Not all same-sex couples use IVF even today. That procedure only refers to insemination done outside the gestational carrier’s body (hence Brown’s moniker of “test tube baby,” even though a petri dish is really the vessel of choice). Many queer people with uteruses go for simple assisted insemination (the “turkey baster” method of putting sperm into cervix or uterus, though again, this is a misnomer; it’s usually a syringe). Others opt for the traditional unassisted approach. And not all who use IVF take the reciprocal approach Helen and I did; some use the same person’s egg and womb, but need IVF to overcome fertility challenges.
Nevertheless, IVF has become a key part of family making for many LGBTQ folks, not only couples doing the reciprocal thing like Helen and me, but also people using a surrogate (since the surrogate usually doesn’t use their own egg). It remains a vital family creation option, too, for anyone—LGBTQ and not—faced with fertility issues.
In 2010, Dr. Edwards received the Nobel Prize in Medicine for his work on IVF. (Steptoe had died in 1988.) But as the New York Times explained, the 30-year delay between his discovery and his prize was particularly long, attesting to the controversial nature of the procedure. Many felt it was an “unnatural intervention”; the Catholic Church still opposes it.
As Brown writes, however, “Once I was the only one in the world. Now, there are millions of us and we can no longer be ignored.”
IVF is far from a cure-all, though, as this fascinating article by Tracey Loughran on the history of treating infertility explains. Loughran notes, too, that “Because IVF is a technology that intervenes on women’s bodies, it also reinforces the focus on how women’s reproductive systems might ‘fail.'” She suggests, however, that “Maybe putting their own stories in historical perspective could help infertile women now. The ability to research and to understand the many different reasons for infertility, and the different options open to those who are unable to conceive, helps couples to exert control over a situation that makes them feel powerless.”
If you want to start such research, read Loughran’s article and then check out Resolve: The National Infertility Association.

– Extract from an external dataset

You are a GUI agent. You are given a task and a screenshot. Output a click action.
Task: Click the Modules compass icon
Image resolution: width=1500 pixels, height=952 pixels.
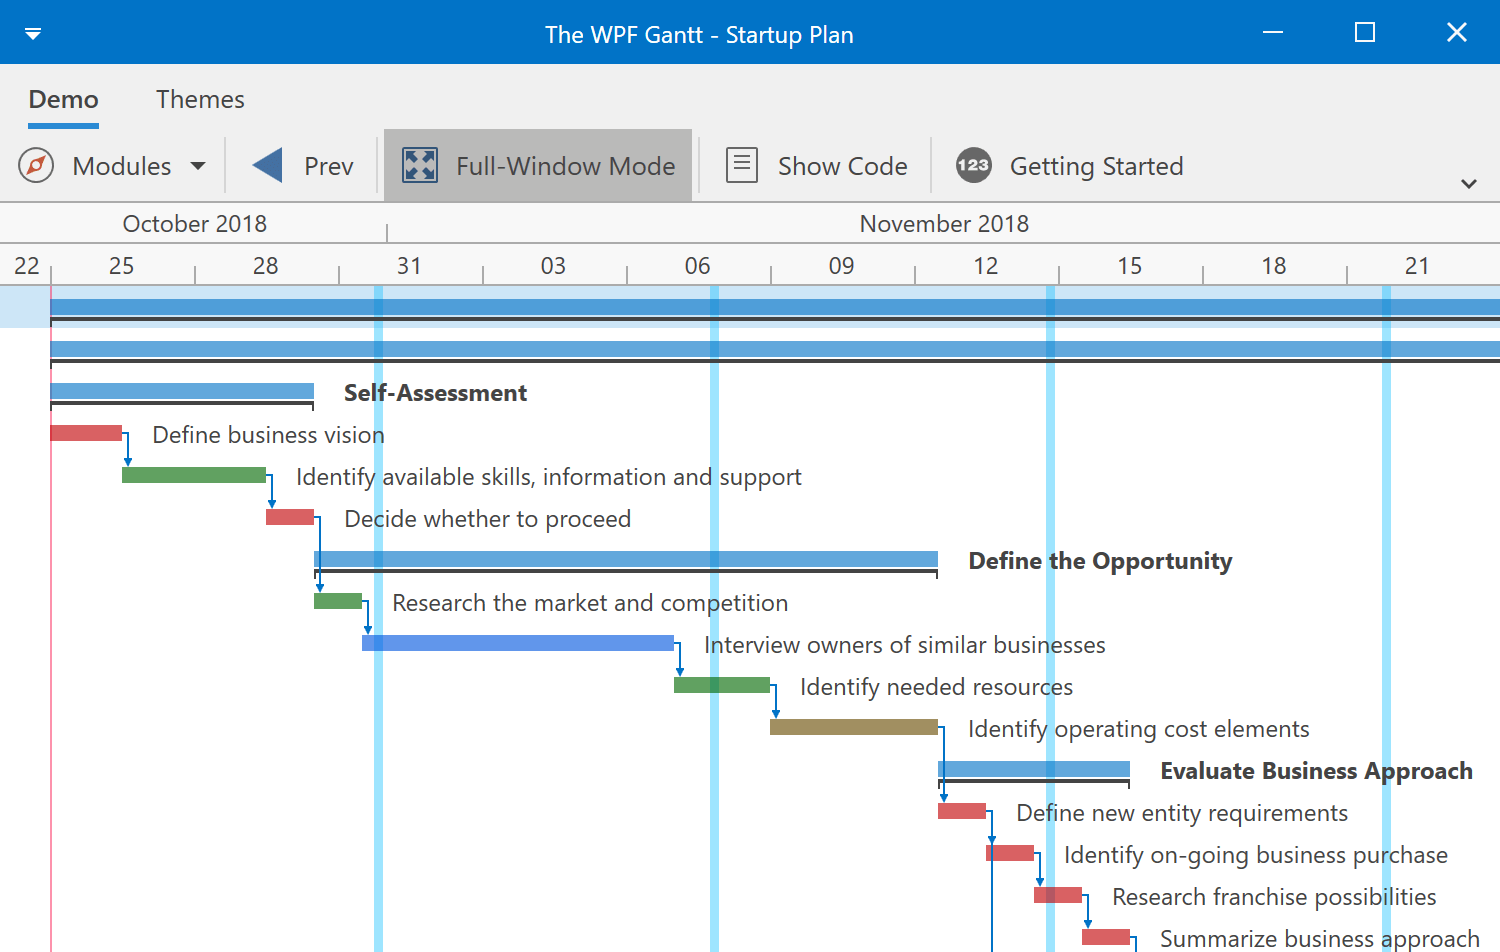35,165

And whether you’re faced with fertility challenges or simply want to explore IVF as a family creation option (as Helen and I did), a Google search of “lgbtq fertility” will list many facilities (though you should always do your own evaluation of them), and they often have extensive information on their websites.
In the end, though, the methods by which we create our families are not nearly as important as the methods by which we raise our children. Still, here’s to the science that made parenthood possible for many of us, and to Louise Brown, who had an unasked-for spotlight thrust upon her when she was born, but who has become an outspoken advocate for IVF as an important option for modern family creation.